> Task goal
Copying task for the records below: reproduce each one exactly and drop the pictures.

> The records

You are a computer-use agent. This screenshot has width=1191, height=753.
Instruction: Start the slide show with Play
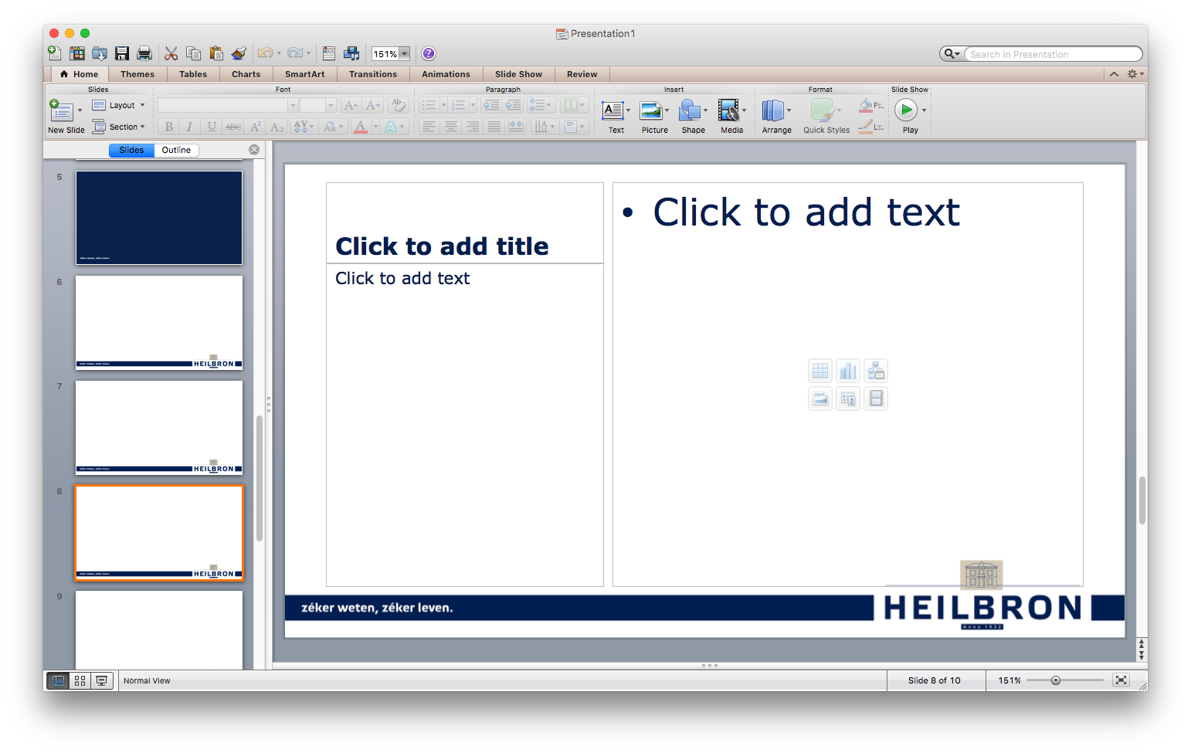coord(906,110)
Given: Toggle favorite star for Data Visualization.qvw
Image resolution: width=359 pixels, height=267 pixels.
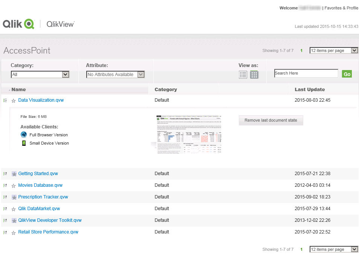Looking at the screenshot, I should [14, 101].

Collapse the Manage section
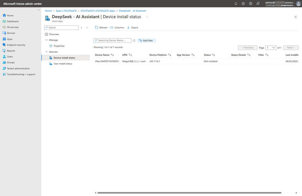[x=47, y=40]
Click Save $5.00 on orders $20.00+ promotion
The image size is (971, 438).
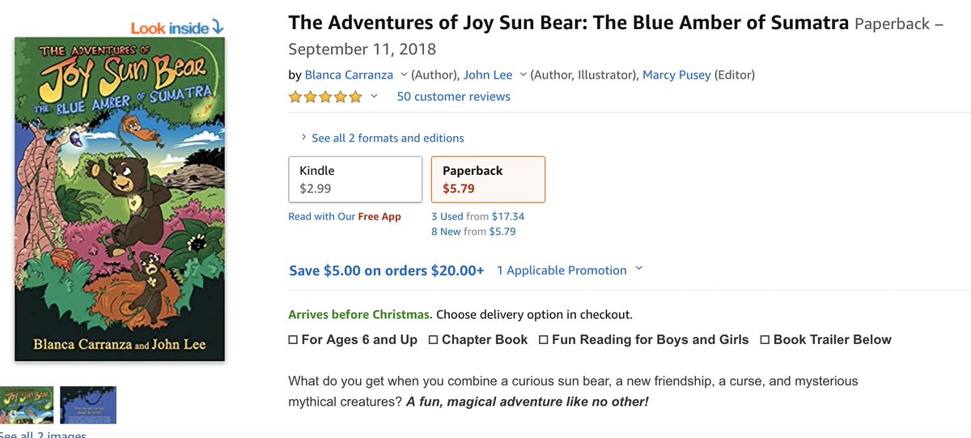click(x=387, y=270)
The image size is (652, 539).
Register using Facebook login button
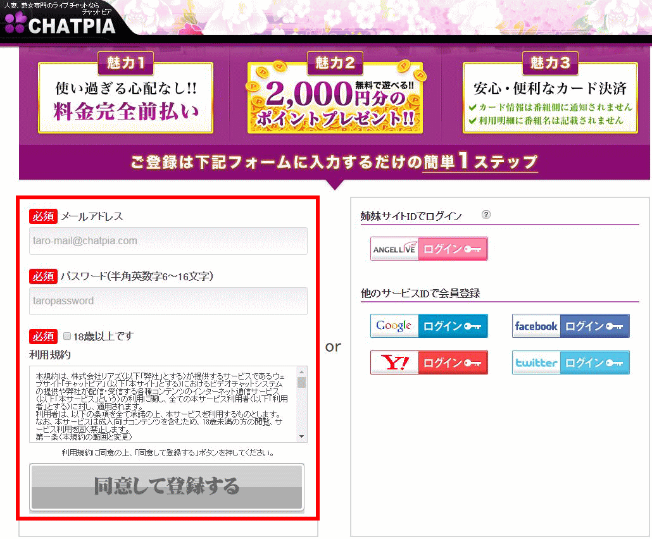[x=570, y=326]
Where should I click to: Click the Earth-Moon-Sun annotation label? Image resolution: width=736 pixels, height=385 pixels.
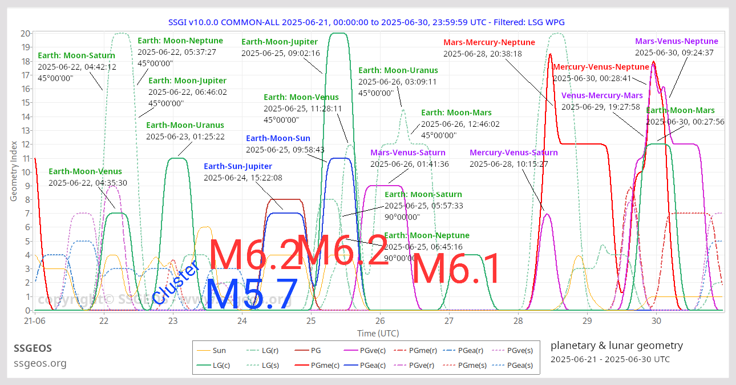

> Result for this task
You are a computer-use agent. This screenshot has width=1191, height=753.
Instruction: Start the slide show with Play
coord(906,110)
Given: Toggle favorite star for Data Visualization.qvw
Image resolution: width=359 pixels, height=267 pixels.
Looking at the screenshot, I should [14, 101].

Collapse the Manage section
[x=47, y=40]
Click Save $5.00 on orders $20.00+ promotion
The image size is (971, 438).
click(x=387, y=270)
The image size is (652, 539).
Register using Facebook login button
[x=570, y=326]
Where should I click to: Click the Earth-Moon-Sun annotation label? Image resolution: width=736 pixels, height=385 pixels.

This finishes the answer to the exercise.